Several (arguably desirable) features were not included in the initial version of NFS:

Root filesystems

You could not have your / directory be on a remote machine. The arguments in the paper argue against having / on many clients be mapped to the same directory on the server, but there's nothing wrong with client A's / being mounted from /usr/exports/A on the server, and client B's / being mounted from /usr/exports/B on the server. More recently, this has, in fact, been achieved; a Linux system can be booted with just a network card and a boot PROM.

Filesystem Naming

The name of an exported directory on a server has nothing to do with the name of the directory on which it gets mounted on the client; the client is free to mount it on top of any directory (even another remote one). What happens if clients are also servers, and machine A has a local directory /usr/A, and machine B has a local directory /usr/B, and A mounts B:/usr/B onto /usr/A, and B mounts A:/usr/A onto /usr/B? An access to /usr/A on A would go back and forth from machine to machine, trying to resolve what directory is actually there. NFS avoided this problem by not re-exporting directories. In the above example, after the mounts, /usr/A on A would appear to contain the original contents of /usr/B on B, and vice versa. A couple of NFS daemons today have options to follow mount points when exporting filesystems; it's up to the admins not to create loops like this.

Security

As mentioned above, the only implemented security is the mapping of root to nobody. All this does is prevent root on a client machine from accessing files that only root on the server machine can access. If any other uid can access a file on the server, root on the client can just change to that user, and access the file. More recently, tiny improvements have been made. For example, most versions of mountd have an option (though it's often not used, as it disallows valid mounts from some older systems, like Ultrix) to only allow mount requests from port numbers reserved for root. This prevents regular users on a machine that happens to be able to mount a file system from a remote server from being able to find out the root file handle of the file system. Also, very very recently (I've only seen the Linux nfsd do this), nfsd will reject packets from clients that aren't listed in the exports file; before this, it was assumed that if a client knew a file handle, it must have been previously verified by mountd, so it was OK.

File Locking

NFS doesn't have any; that would be state. Sun made a separate daemon called lockd which handles lock requests. I've found it's not very useful in a heterogeneous environment. Similarly, there's a problem with multiple concurrent writers: they tend to overwrite each other's data, as there is no way to atomically append to a file.

Open File Semantics

Under Unix, access to a file is checked when it is opened.
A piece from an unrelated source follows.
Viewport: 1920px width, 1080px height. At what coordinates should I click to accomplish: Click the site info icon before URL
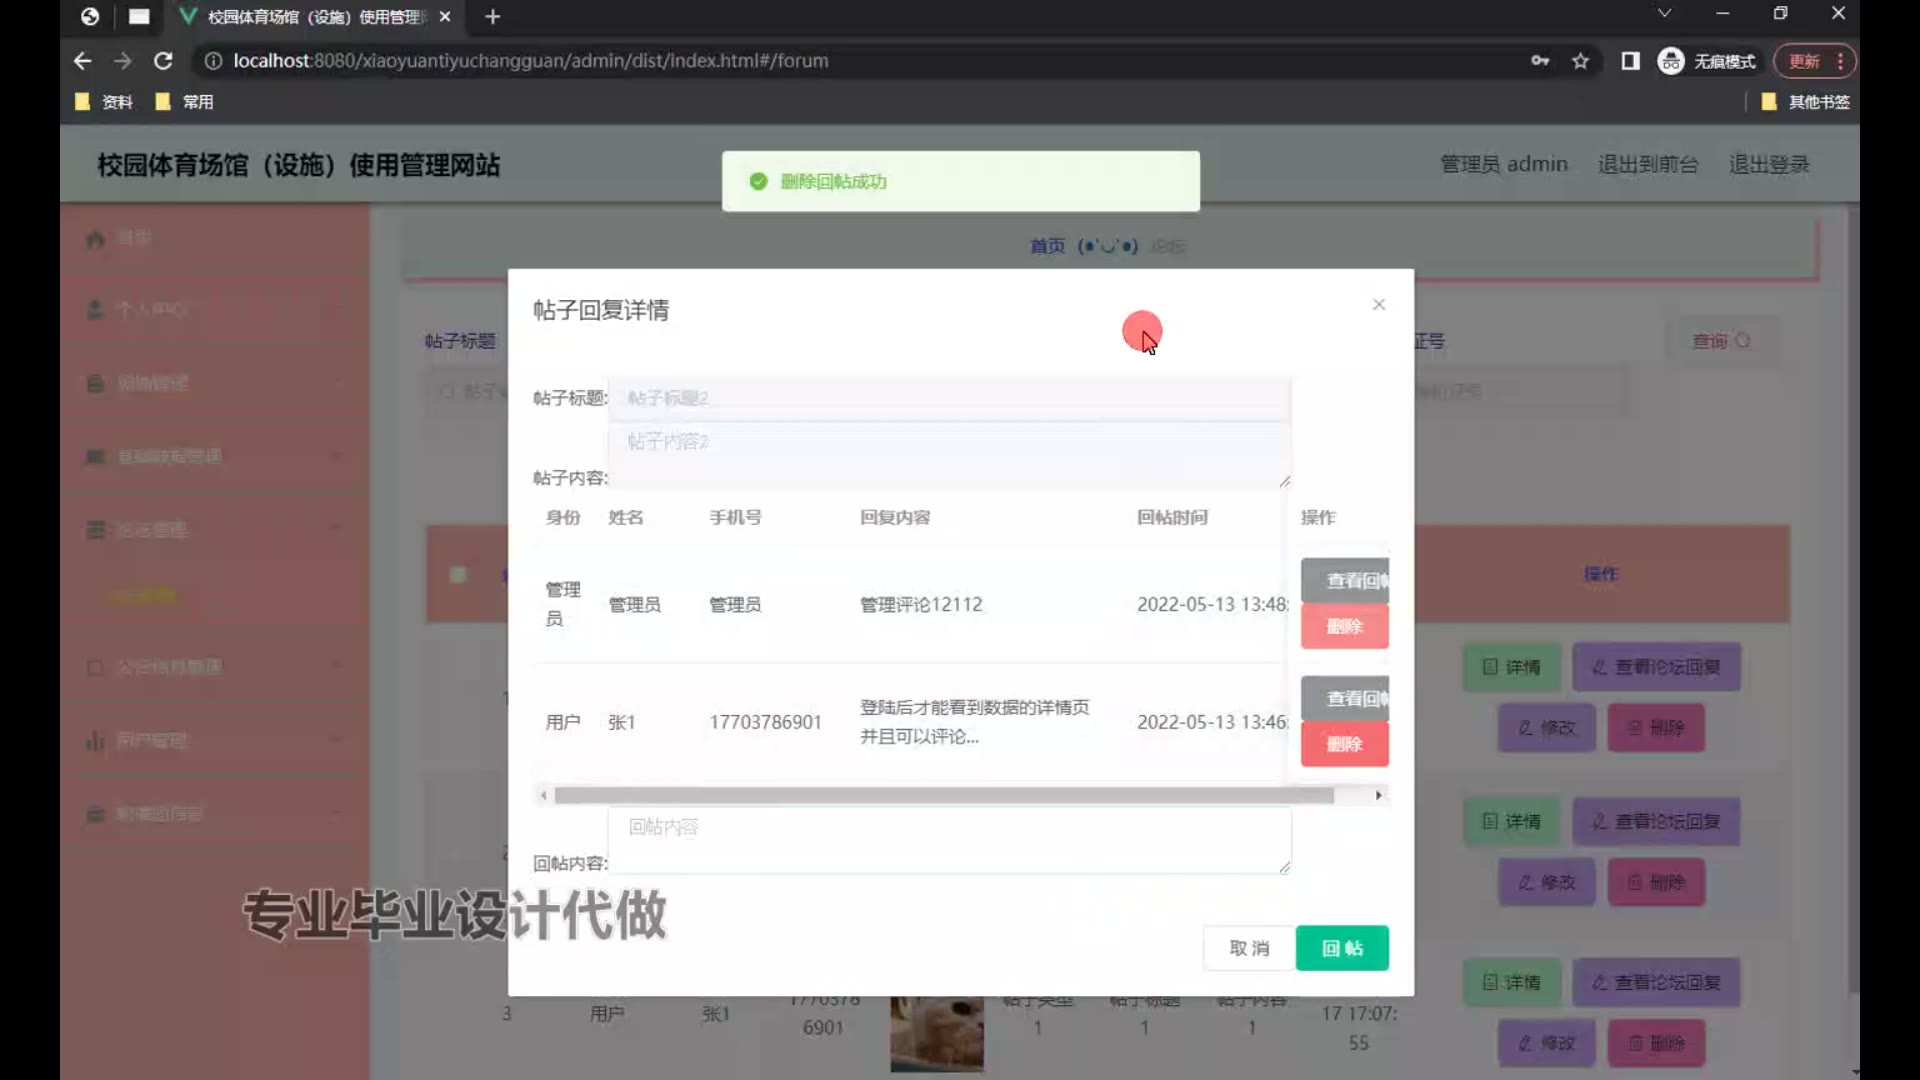[213, 61]
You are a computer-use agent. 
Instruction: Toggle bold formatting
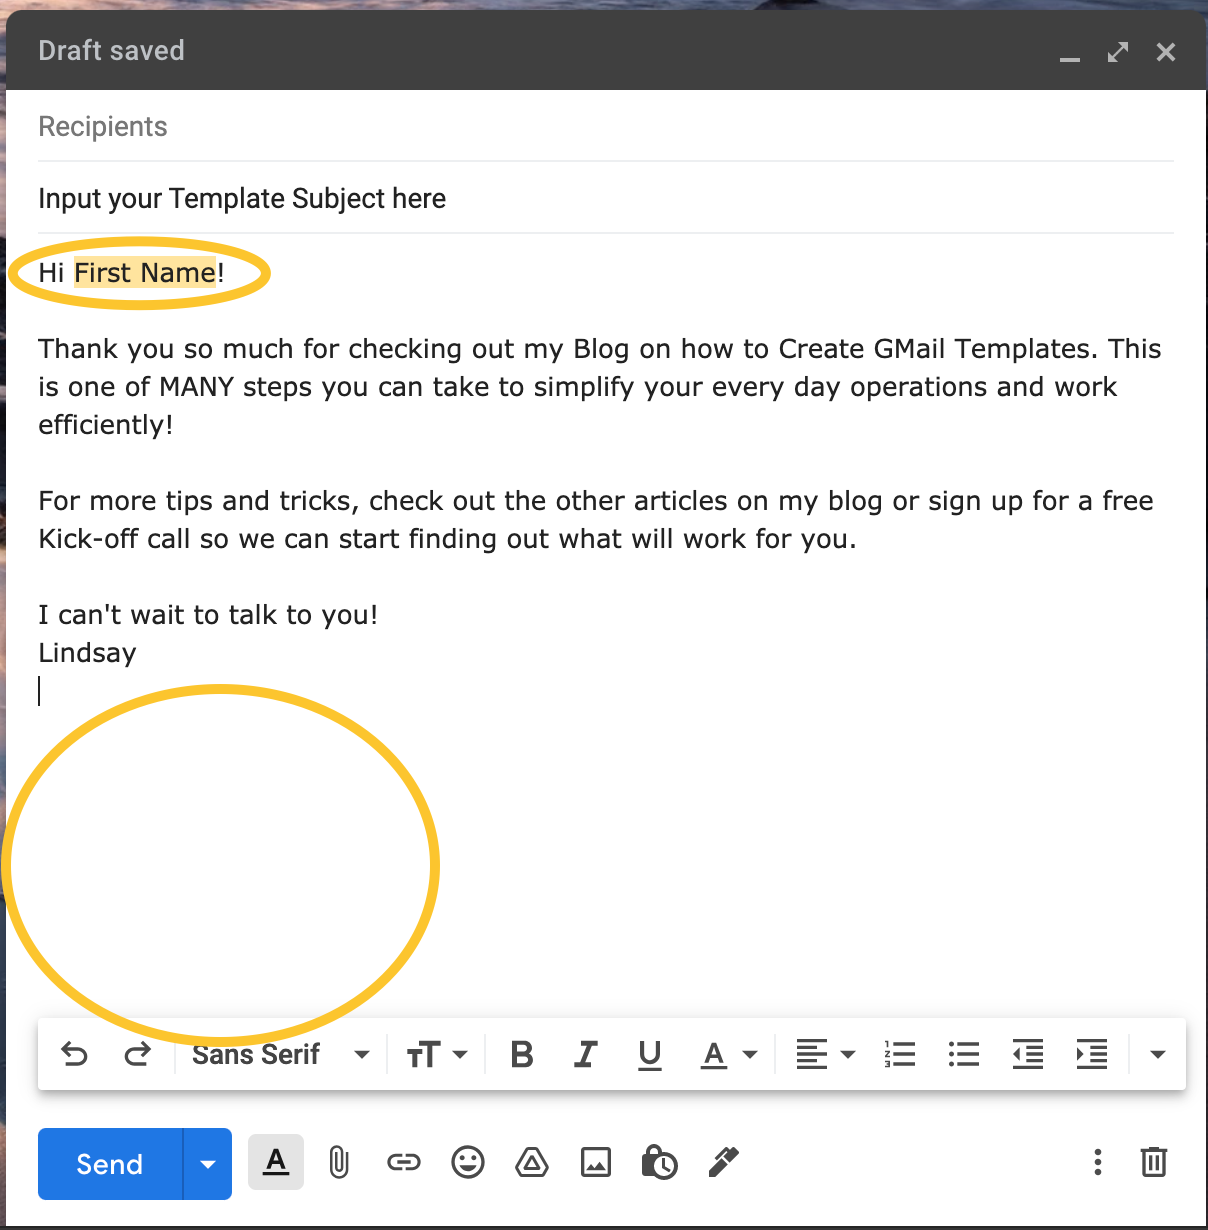521,1053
After that point, the file is supposed to be able to be made unreadable or unwritable, or even deleted entirely, and access to it should still work. Many programs open a temp file and immediately delete it, writing and reading from the open file handle. In order to make this work over stateless NFS, a client that had a remote file open would never ask the server to remove it, as long as it stayed open; it asked to have it renamed (to a temporary name) instead. When the file was closed, the temporary name was removed. This only solved the "deletion" problem, and only for a single client; if one client has a remote file open, and another client deletes it, the first client loses access.

Consistency

The paper does not mention this at all in the context of simultanoues access, but from other papers (and personal experience), we know it was basically ignored. Changes made by one client may not show up in another client for up to 30 seconds.

Concluding Remark

This is a perfect example of why not to ignore security when designing a system. Security is not a "feature" to be added in later; it must be an integral part of your system design.